* begin Listing *
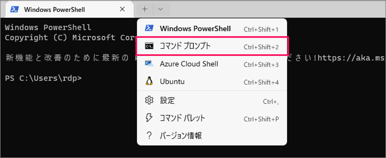The image size is (386, 158).
Task: Click the コマンド パレット lightning icon
Action: coord(149,118)
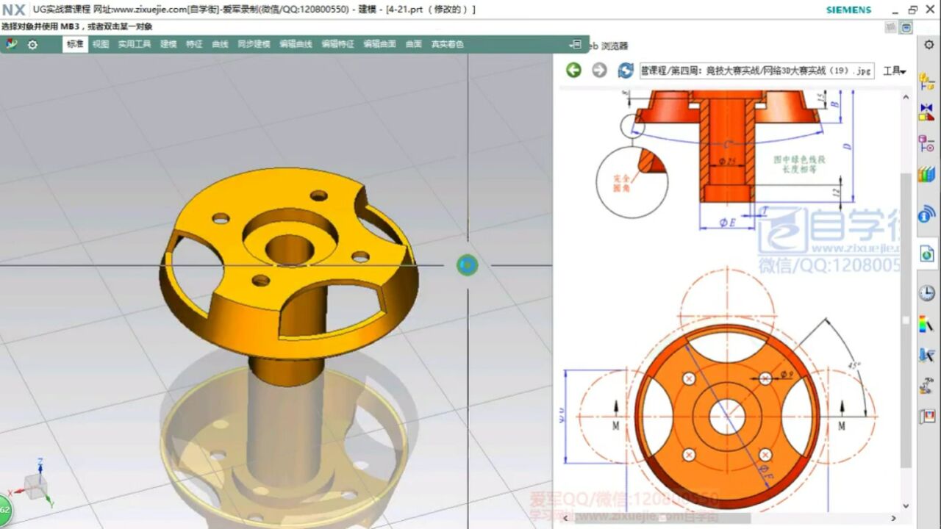Open NX settings via the gear icon
The width and height of the screenshot is (941, 529).
coord(32,44)
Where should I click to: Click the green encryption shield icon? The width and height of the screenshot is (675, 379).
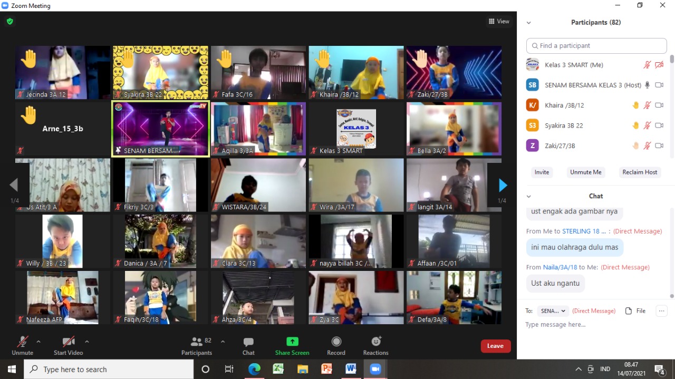(9, 22)
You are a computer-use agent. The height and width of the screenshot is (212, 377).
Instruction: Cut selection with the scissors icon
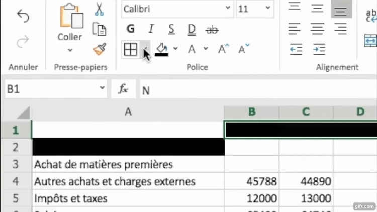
* end Listing *
» The exercise
Write all the lines above again with "scissors" changed to "shears" and nothing else altered. Omit the pictures.

» Correct result
The image size is (386, 158).
Task: Click the コマンド パレット lightning icon
Action: coord(149,118)
Open NX settings via the gear icon
The width and height of the screenshot is (941, 529).
coord(32,44)
Where should I click to: Click the green encryption shield icon? The width and height of the screenshot is (675, 379).
(9, 22)
You are a computer-use agent. The height and width of the screenshot is (212, 377).
Instruction: Cut selection with the shears icon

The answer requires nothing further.